Николай и Владимир  Мещерский знали, что в высшем кругу правления лица ничтожные, доставшиеся Александру II от отца, что среди них с десяток бездарных великих князей, но он не решается их убрать.

–– Да, это правда, –– повторил Николай. –– Но до известной степени. Люди такие есть, их просто не ищут. Сколько дельных мне довелось встретить в прошлом году, когда путешествовал по России! Я думаю, что если земские учреждения пойдут у нас с толком, то получится отличная школа. Вот дайте мне только жениться! Как бы то ни было, а до сих пор я жил за китайской стеной. Мы выезжали в свет в эту зиму с Сашей, а много ли толку было? Все сплетни да сплетни. Когда я женюсь, и у меня будет свой дом, китайская стена провалится, мы будем искать людей с государственным мышлением. Некоторые говорят, что таких создает конституционный образ правления. Я об этом не раз думал; по-моему, вряд ли это верно. Посмотрите век Екатерины… Ведь это был век богатейший государственными деятелями не только у нас, но во всей Европе. Во всяком случае, это доказывает, что образ правления тут ни при чем. Это мое твердое убеждение. И я надеюсь, что никто меня в этом отношении не разубедит. Мне представляется, что неограниченный монарх может гораздо более сделать для блага своего народа, чем ограниченный, потому что в каждой палате гораздо более интересов личных и партийных, чем может их быть в самодержавном государстве.

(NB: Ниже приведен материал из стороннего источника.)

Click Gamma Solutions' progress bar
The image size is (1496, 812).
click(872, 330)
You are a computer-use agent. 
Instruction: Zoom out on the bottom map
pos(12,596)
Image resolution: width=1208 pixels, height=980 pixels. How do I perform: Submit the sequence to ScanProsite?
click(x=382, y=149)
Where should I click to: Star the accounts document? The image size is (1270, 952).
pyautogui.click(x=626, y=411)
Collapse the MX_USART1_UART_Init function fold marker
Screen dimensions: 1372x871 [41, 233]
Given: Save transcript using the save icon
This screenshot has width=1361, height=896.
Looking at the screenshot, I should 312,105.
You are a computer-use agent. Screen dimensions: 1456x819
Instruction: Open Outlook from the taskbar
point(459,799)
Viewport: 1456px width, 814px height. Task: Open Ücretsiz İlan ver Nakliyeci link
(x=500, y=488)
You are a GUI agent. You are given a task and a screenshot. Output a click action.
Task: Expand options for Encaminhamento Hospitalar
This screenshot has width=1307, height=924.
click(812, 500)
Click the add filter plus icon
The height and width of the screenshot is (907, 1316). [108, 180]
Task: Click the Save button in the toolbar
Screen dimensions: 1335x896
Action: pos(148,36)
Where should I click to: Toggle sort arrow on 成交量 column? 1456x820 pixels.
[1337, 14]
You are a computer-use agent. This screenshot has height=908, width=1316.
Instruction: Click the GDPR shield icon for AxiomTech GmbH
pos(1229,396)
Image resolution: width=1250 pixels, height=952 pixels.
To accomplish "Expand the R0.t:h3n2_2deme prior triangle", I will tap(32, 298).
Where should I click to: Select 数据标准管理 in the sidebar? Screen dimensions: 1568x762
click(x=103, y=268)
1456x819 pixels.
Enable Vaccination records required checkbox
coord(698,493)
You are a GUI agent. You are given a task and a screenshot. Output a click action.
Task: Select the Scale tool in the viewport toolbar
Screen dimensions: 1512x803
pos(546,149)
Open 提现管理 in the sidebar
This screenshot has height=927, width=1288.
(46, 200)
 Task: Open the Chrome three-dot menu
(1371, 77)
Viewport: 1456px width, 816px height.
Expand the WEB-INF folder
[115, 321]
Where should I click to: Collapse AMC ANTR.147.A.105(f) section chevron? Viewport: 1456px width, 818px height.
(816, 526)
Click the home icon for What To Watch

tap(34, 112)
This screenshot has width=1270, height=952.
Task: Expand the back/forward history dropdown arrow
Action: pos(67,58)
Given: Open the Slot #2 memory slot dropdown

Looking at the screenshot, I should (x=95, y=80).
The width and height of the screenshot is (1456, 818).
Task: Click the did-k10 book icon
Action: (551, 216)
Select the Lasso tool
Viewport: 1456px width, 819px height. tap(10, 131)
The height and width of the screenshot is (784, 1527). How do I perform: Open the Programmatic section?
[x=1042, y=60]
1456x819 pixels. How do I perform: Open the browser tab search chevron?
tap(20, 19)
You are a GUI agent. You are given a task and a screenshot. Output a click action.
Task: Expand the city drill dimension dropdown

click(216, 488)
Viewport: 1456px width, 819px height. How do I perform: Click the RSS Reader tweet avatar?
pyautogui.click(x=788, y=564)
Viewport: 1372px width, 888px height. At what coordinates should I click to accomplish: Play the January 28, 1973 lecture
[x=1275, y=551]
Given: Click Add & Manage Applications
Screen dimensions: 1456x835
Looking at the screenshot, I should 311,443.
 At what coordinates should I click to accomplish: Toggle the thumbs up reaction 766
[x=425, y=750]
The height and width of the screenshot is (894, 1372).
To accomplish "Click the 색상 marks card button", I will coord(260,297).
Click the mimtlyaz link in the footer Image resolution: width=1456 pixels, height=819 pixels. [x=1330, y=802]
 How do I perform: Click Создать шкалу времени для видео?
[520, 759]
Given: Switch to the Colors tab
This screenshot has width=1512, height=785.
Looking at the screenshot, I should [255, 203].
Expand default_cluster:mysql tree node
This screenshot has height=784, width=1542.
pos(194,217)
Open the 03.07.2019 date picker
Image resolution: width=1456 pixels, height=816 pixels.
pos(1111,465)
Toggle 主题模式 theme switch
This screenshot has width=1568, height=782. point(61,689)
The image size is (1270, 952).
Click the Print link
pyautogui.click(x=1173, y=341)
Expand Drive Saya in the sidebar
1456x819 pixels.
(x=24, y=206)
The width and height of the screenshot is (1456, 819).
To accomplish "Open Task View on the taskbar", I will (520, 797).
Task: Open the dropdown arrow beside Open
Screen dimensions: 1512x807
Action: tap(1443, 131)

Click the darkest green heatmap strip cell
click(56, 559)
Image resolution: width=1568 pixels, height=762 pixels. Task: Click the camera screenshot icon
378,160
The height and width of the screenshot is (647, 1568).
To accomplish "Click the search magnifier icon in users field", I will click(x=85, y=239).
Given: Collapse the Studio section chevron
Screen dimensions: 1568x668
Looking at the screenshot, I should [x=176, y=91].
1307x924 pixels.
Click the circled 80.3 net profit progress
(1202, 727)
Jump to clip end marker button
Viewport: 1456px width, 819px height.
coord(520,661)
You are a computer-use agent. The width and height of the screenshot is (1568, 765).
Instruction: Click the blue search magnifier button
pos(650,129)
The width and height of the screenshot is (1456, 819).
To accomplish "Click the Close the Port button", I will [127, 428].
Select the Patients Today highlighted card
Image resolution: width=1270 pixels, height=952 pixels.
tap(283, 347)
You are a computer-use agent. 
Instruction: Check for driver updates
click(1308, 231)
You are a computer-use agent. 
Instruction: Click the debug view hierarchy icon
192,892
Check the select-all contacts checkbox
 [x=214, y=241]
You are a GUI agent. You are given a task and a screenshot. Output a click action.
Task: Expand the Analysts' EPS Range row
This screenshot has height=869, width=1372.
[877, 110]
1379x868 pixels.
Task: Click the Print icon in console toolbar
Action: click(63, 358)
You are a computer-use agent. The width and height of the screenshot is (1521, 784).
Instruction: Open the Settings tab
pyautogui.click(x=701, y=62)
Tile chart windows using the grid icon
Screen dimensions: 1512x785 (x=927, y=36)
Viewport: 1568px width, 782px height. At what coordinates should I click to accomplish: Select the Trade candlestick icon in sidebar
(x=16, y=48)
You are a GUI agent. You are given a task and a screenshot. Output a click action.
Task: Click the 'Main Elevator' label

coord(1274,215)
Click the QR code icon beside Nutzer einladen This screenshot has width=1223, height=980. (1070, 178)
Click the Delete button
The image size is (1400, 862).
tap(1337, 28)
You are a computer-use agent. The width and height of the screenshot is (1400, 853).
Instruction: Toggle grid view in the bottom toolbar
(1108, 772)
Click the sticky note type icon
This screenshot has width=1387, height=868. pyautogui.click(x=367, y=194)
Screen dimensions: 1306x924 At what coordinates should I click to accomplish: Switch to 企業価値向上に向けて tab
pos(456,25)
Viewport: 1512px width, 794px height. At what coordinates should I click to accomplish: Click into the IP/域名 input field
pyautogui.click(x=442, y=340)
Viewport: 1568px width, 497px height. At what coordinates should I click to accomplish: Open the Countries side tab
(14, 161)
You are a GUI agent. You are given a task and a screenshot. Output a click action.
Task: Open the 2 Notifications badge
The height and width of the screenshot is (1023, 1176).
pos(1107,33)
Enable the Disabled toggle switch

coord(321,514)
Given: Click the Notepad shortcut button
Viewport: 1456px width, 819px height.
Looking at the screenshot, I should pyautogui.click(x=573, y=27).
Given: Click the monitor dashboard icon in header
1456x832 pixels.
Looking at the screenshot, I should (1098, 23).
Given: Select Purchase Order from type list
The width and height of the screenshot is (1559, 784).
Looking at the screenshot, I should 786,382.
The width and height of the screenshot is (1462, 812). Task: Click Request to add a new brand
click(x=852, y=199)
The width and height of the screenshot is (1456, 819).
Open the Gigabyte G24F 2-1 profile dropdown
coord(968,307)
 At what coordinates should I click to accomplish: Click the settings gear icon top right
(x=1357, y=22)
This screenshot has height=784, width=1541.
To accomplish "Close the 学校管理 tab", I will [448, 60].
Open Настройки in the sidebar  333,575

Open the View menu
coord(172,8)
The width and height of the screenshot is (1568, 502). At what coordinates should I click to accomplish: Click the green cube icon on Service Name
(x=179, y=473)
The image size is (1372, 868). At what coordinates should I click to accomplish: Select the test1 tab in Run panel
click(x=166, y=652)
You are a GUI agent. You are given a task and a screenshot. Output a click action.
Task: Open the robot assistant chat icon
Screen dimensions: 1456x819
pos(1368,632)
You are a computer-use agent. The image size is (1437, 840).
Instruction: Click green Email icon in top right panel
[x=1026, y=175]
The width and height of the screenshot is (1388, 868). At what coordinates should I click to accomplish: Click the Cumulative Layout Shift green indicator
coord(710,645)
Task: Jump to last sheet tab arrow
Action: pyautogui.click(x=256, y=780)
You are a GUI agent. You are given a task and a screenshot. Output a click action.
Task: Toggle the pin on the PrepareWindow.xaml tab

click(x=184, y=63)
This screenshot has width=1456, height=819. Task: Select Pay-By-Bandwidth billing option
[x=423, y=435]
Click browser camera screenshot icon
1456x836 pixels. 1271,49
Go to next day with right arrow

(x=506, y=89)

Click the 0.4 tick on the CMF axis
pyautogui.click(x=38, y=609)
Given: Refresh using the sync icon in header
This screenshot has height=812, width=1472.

Весть о помолвке цесаревича стала в Петербурге важной новостью. В  аристократических салонах обсуждались политические последствия данного брака. Многие искренне радовались, что наконец-то женой цесаревича и в будущем русской царицей станет не очередная немецкая принцесса из захудалого княжества, а дочь короля Дании, страны, никогда не вредившей России, в отличие от родственно кровной Германии. На имя императора шел поток поздравлений от его подданных. Фотографии датской принцессы поступили в продажу в нескольких фешенебельных магазинах Петербурга и пользовались у публики большим спросом.

Свадьба была назначена на будущий сентябрь, когда Николаю исполнится 22 года, а Дагмар –– 18 лет. А пока на одном из оконных стекол дворца  жених и невеста процарапали свои имена.